All embedders implement the Embedder abstract base class, which provides three methods:

MethodSignatureDescription
embed(texts: list[str]) -> EmbeddingResultCore method — embed a batch of strings.
embed_chunks(chunks: list[DocumentChunk]) -> list[DocumentChunk]Embed chunks and return copies with embeddings set.
embed_query(text: str) -> list[float]Embed a single string and return the vector.

Only embed is abstract. embed_chunks and embed_query are concrete methods built on top of it.

EmbeddingResult

Returned by embed:

from pydantic import BaseModel

class EmbeddingResult(BaseModel):
    embeddings: list[list[float]]  # One embedding per input
    total_tokens: int              # Total tokens consumed
Mistral Embedder

Mistral Embedder

Use Mistral's embedding API for vectorizing text.

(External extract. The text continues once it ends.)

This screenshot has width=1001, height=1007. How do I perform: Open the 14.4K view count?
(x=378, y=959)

Installation: Core library (no extra required)

Example:

from mistralai.client import Mistral
from mistralai.search.toolkit.embedders import MistralEmbedder, MODEL_1024_EMBEDDING

client = Mistral(api_key="your-api-key")
embedder = MistralEmbedder(
    client=client,
    model_name=MODEL_1024_EMBEDDING,
)
embedded_chunks = await embedder.embed_chunks(chunks)

Configuration:

OptionTypeDefaultPurpose
model_namestrMODEL_128_EMBEDDINGEmbedding model to use (see model constants below)
clientMistralRequiredMistral API client (must be configured)

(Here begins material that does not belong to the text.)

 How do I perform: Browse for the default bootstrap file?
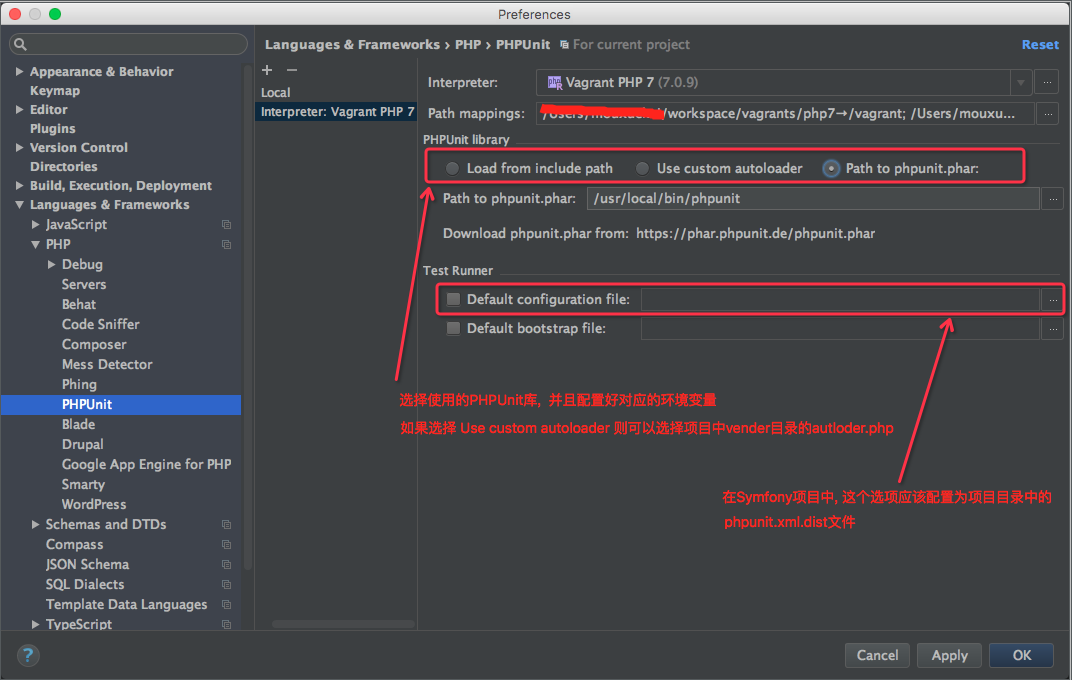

Embedding model constants:

Use these pre-defined constants when configuring MistralEmbedder. Always match the embedding_dimensions parameter in your Vespa schema to the model's output dimensions.

ConstantModel NameDimensionsBest for
MODEL_1024_EMBEDDING"mistral-embed"1024Default for Search Toolkit pipelines (matches Vespa schema embedding_dimensions=1024)
MODEL_256_EMBEDDING"mistral-embed-dim256-2510"256Low-latency, memory-constrained environments
MODEL_128_EMBEDDING"mistral-embed-dim128-2510"128Minimum dimensions (default fallback)

Import and usage:

from mistralai.search.toolkit.embedders import MistralEmbedder, MODEL_1024_EMBEDDING, MODEL_256_EMBEDDING, MODEL_128_EMBEDDING

# Use MODEL_1024_EMBEDDING for Search Toolkit pipelines
embedder = MistralEmbedder(client=client, model_name=MODEL_1024_EMBEDDING)

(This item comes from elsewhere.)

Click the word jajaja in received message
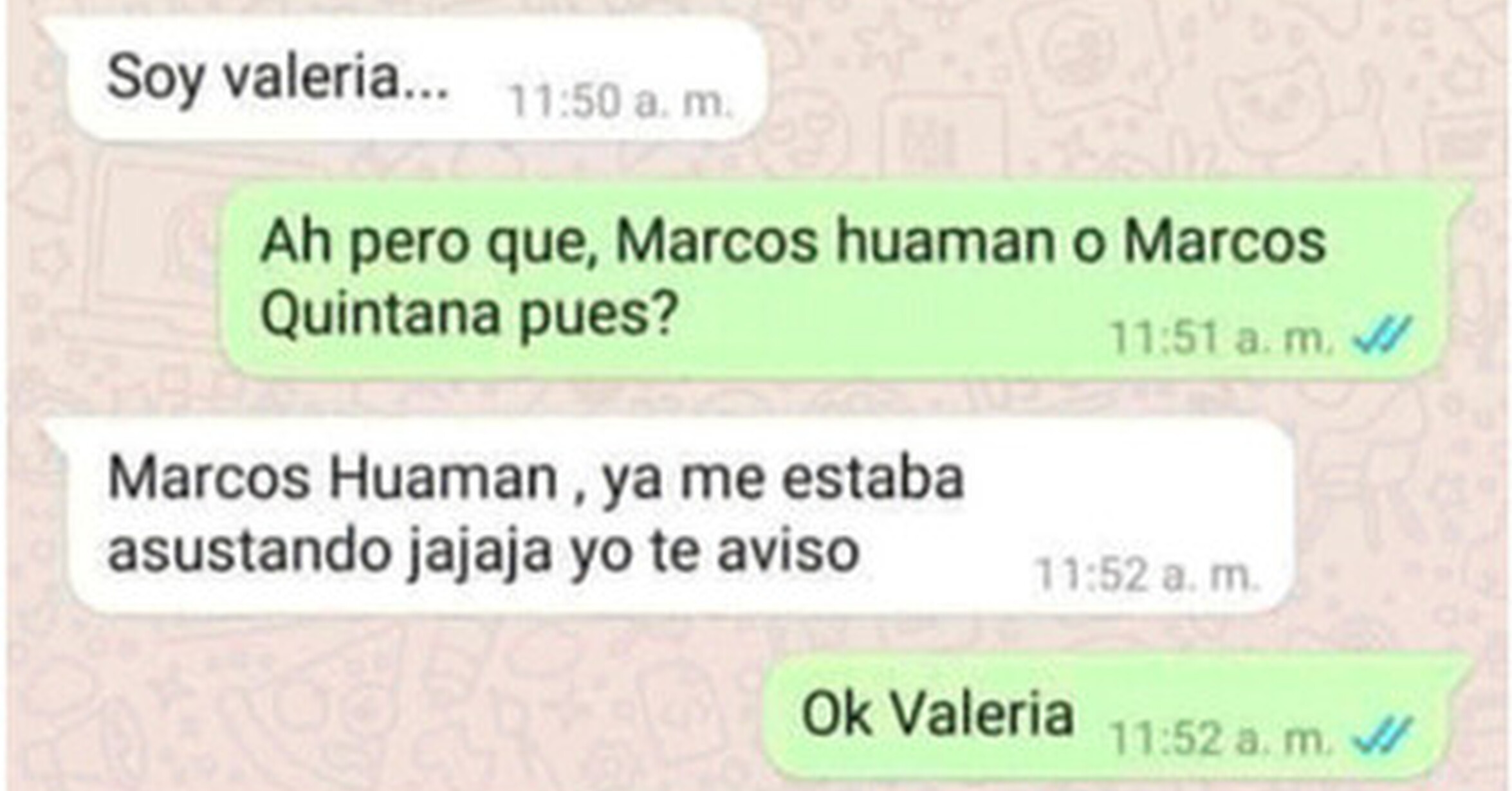Viewport: 1512px width, 791px height. [x=480, y=553]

# Or use a different model for specific use cases
embedder_compact = MistralEmbedder(client=client, model_name=MODEL_256_EMBEDDING)

Batch processing (automatic):

# Embed_chunks handles batching internally
chunks_with_embeddings = await embedder.embed_chunks(chunks)

# For custom batching
embeddings = await embedder.embed([
    "text 1",
    "text 2",
    "text 3",
])
Custom embedders

Custom embedders

Implement the Embedder base class with a single embed method:

from mistralai.search.toolkit.embedders import Embedder, EmbeddingResult


class MyEmbedder(Embedder):
    async def embed(self, texts: list[str]) -> EmbeddingResult:
        embeddings = my_provider.embed(texts)
        return EmbeddingResult(
            embeddings=embeddings,
            total_tokens=sum(len(t.split()) for t in texts),
        )

embed_chunks and embed_query are inherited automatically.